> Instrução da tarefa A: Reescreva em forma de lista o parágrafo do trecho exibido que começa com "A Advocacia do Senado apontou ainda", mantendo os fatos principais.
> Instrução da tarefa B: Dê continuidade ao trecho exibido sobre a manifestação da Advocacia do Senado, a partir da última frase apresentada.

A Advocacia do Senado apontou ainda a gravidade das informações falsas divulgadas sobre a vacina. Citou ainda o julgamento no Tribunal Superior Eleitoral sobre as ações contra a chapa Bolsonaro-Mourão. Na visão dos advogados, “o TSE assentou que ficou comprovado o uso ilegal de mídias sociais pelo impetrante no contexto das eleições de 2018 e que sua chapa só não foi cassada porque não foi possível comprovar que essa ilicitude teve o condão de decidir o resultado das eleições”.

> Dados coletados:
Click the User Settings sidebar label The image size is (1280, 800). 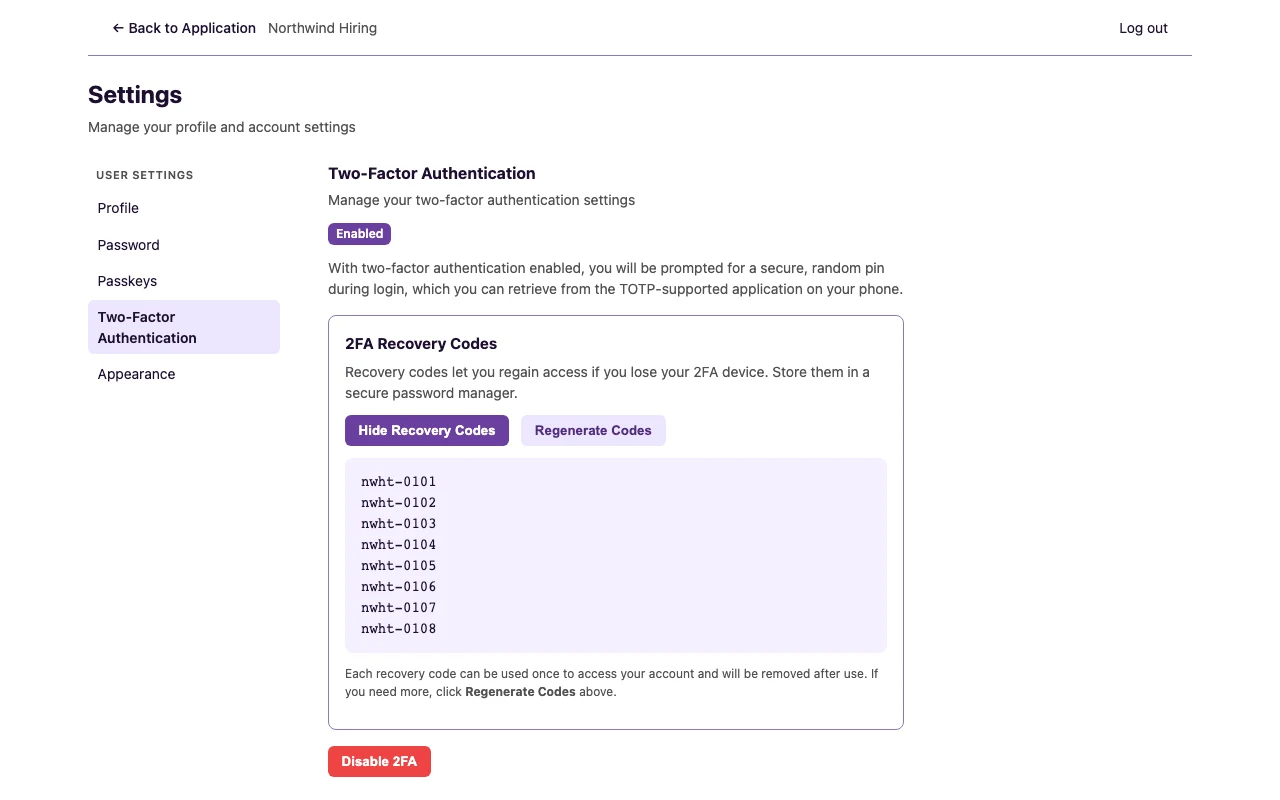[145, 175]
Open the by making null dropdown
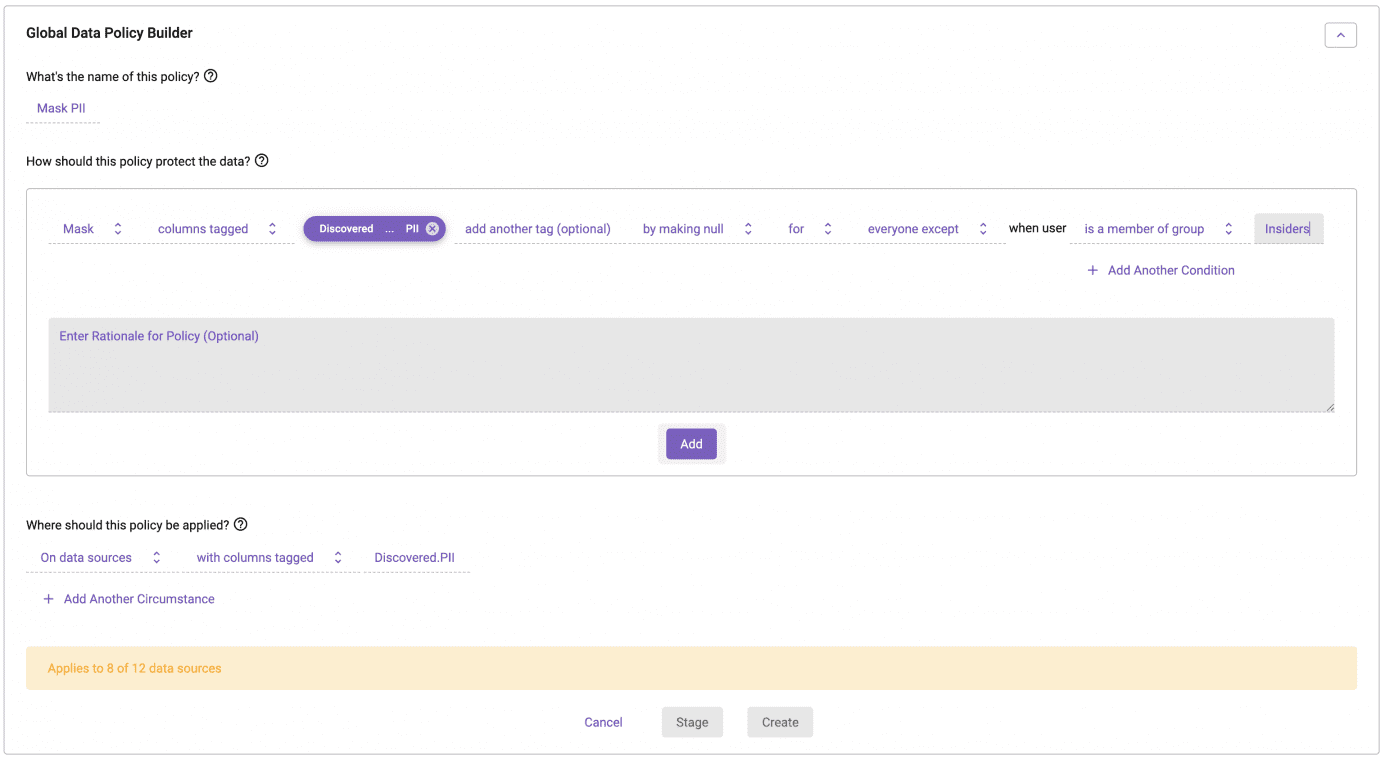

> Resposta A:
- A Advocacia do Senado destacou a gravidade das informações falsas divulgadas sobre a vacina.
- Mencionou o julgamento no Tribunal Superior Eleitoral das ações contra a chapa Bolsonaro-Mourão.
- Segundo os advogados, o TSE considerou comprovado o uso ilegal de mídias sociais pelo impetrante nas eleições de 2018.
- A chapa só não foi cassada porque não se comprovou que essa ilicitude decidiu o resultado das eleições.

> Resposta B:
“A Comissão Parlamentar de Inquérito, diante da gravíssima “fake news” proferida e difundida pelo impetrante, que já até reconheceu o erro e se desculpou pelo fato, e já às vésperas da aprovação de seu relatório final, procedeu conforme o respectivo mandamento constitucional, determinando a transferência de dados das redes sociais utilizadas para a disseminação de fake news pela assessoria do Presidente da República diretamente ao Supremo Tribunal Federal e ao Procurador-Geral da República, bem como a suspensão de acesso aos respectivos perfis para fins de se evitar a destruição de provas”, ressaltaram.
“Assim, esses dados integram para todos os fins o relatório final aprovado pela Comissão Parlamentar de Inquérito e são imprescindíveis à consecução das medidas determinadas no documento”, prosseguiram.
“A CPI apontou no relatório final a existência de um verdadeiro sistema em torno do Presidente da República, inclusive instrumentalizando suas redes sociais, para
propagação de “fake news” com vistas a promoção de interesses particulares em detrimento até mesmo da saúde dos brasileiros no contexto da pandemia”, concluíram.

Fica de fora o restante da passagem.